──────── Dataset records ────────

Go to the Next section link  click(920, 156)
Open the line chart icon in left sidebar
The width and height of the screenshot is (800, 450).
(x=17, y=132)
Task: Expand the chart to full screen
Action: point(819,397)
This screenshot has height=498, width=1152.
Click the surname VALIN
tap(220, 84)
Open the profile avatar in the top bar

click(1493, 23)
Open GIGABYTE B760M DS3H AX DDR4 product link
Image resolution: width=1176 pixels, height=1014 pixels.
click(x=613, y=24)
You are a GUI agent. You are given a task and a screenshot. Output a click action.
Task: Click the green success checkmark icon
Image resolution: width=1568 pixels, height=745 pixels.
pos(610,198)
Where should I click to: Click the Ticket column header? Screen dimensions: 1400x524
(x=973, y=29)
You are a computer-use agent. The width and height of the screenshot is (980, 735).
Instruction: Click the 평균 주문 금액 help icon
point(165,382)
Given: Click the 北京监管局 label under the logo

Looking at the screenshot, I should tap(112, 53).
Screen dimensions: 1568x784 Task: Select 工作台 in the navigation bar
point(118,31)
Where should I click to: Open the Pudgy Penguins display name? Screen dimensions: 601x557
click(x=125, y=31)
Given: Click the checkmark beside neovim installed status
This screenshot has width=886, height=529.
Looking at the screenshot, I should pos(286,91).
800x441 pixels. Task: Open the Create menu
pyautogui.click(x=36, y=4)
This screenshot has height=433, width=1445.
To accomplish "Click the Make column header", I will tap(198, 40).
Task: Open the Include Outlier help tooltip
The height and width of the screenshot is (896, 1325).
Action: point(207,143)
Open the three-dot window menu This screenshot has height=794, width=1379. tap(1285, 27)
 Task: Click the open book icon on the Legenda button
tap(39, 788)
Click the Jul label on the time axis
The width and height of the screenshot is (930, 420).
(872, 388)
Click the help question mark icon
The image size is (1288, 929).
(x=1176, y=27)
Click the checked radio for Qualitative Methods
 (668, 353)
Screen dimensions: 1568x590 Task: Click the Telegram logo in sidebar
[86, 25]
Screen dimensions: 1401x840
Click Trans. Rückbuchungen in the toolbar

────────

### Do this
Reproduce all of the data above verbatim, line for line, in the same order.

### Complete output
Go to the Next section link  click(920, 156)
Open the line chart icon in left sidebar
The width and height of the screenshot is (800, 450).
(x=17, y=132)
Task: Expand the chart to full screen
Action: point(819,397)
This screenshot has height=498, width=1152.
Click the surname VALIN
tap(220, 84)
Open the profile avatar in the top bar

click(1493, 23)
Open GIGABYTE B760M DS3H AX DDR4 product link
Image resolution: width=1176 pixels, height=1014 pixels.
click(x=613, y=24)
You are a GUI agent. You are given a task and a screenshot. Output a click action.
Task: Click the green success checkmark icon
Image resolution: width=1568 pixels, height=745 pixels.
pos(610,198)
Where should I click to: Click the Ticket column header? Screen dimensions: 1400x524
(x=973, y=29)
You are a computer-use agent. The width and height of the screenshot is (980, 735).
Instruction: Click the 평균 주문 금액 help icon
point(165,382)
Given: Click the 北京监管局 label under the logo

Looking at the screenshot, I should tap(112, 53).
Screen dimensions: 1568x784 Task: Select 工作台 in the navigation bar
point(118,31)
Where should I click to: Open the Pudgy Penguins display name? Screen dimensions: 601x557
click(x=125, y=31)
Given: Click the checkmark beside neovim installed status
This screenshot has width=886, height=529.
Looking at the screenshot, I should pos(286,91).
800x441 pixels. Task: Open the Create menu
pyautogui.click(x=36, y=4)
This screenshot has height=433, width=1445.
To accomplish "Click the Make column header", I will tap(198, 40).
Task: Open the Include Outlier help tooltip
The height and width of the screenshot is (896, 1325).
Action: point(207,143)
Open the three-dot window menu This screenshot has height=794, width=1379. tap(1285, 27)
 Task: Click the open book icon on the Legenda button
tap(39, 788)
Click the Jul label on the time axis
The width and height of the screenshot is (930, 420).
(872, 388)
Click the help question mark icon
The image size is (1288, 929).
(x=1176, y=27)
Click the checked radio for Qualitative Methods
 (668, 353)
Screen dimensions: 1568x590 Task: Click the Telegram logo in sidebar
[86, 25]
Screen dimensions: 1401x840
Click Trans. Rückbuchungen in the toolbar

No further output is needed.